/cdn.vox-cdn.com/uploads/chorus_image/image/57190337/862516012.0.jpg)
George Saunders just became the second American ever to win the Man Booker Prize, Britain’s most prestigious literary award, for his first novel, Lincoln in the Bardo.
Released in February of this year to widespread acclaim, Lincoln in the Bardo is a triumph of a book, built around a single quasi-historical image: A year into the Civil War, the president’s son, Willie Lincoln, died of typhoid fever, prompting rumors that Abraham Lincoln would sneak into his crypt to cradle the dead body in his arms.
Lincoln in the Bardo tells the story of those visits, from the point of view of the ghosts who haunt the graveyard in which Willie is buried. The novel’s narration switches from ghost to ghost with little warning, and there are so many ghosts — 166, to be exact — that this is at first bewildering and disorienting and then becomes an exhilarating delight.

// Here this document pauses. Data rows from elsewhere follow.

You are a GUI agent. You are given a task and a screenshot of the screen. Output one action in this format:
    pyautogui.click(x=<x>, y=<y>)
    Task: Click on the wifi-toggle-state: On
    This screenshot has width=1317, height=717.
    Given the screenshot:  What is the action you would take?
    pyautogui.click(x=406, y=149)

“This really stood out because of its innovation — its very different styling and the way in which it paradoxically brought to life these not-quite-dead souls in this other world,” said Baroness Lola Young, chair of this year’s Booker Prize judging panel. “There was this juxtaposition of the very personal tragedy of Abraham Lincoln with his public life, as the person who’d really instigated the American Civil War.”
Saunders is a celebrated writer of satirical short stories, but Lincoln in the Bardo is his first novel. He’s also the second American to win the Booker — last year’s winner, Paul Beatty, was the first, in a trend that some have suggested points to the growing Americanization of an award that used to be distinctly British. (The Booker Prize was only eligible to citizens of the British Commonwealth until 2014.)
Too American or not, Saunders’s work in general, and Lincoln in the Bardo in particular, is characterized by its enormous empathy, and its belief that in order to truly connect with someone you must figuratively enter into their souls, and that books are one of the ways in which we do that work. In a conversation with Zadie Smith earlier this year, Saunders expanded on how he thinks about ways books can make us better and more empathetic people:
I was thinking the other day about the idea that you have a reader and a writer, and they’re different and they’re flawed and they’re fucked-up, each in their own way. And most times they’re in the middle percentile of human goodness. They’re just who they are. Then, in the moment of reading, the writer comes up to the surface and the reader comes up to the surface and they kiss, like two fish. That actually does happen. We know that happens. They’re both briefly their best selves, or at least better selves. A flawed human being writes something and 60 years later a reader picks up the book and something in them rises to meet it. And I believe that, when this happens and the reader goes out into the world the next day, there’s some alteration that might possibly inflect the person positively.
By that logic, Lincoln in the Bardo is a book that can make you your best self, if you rise to the surface to meet it.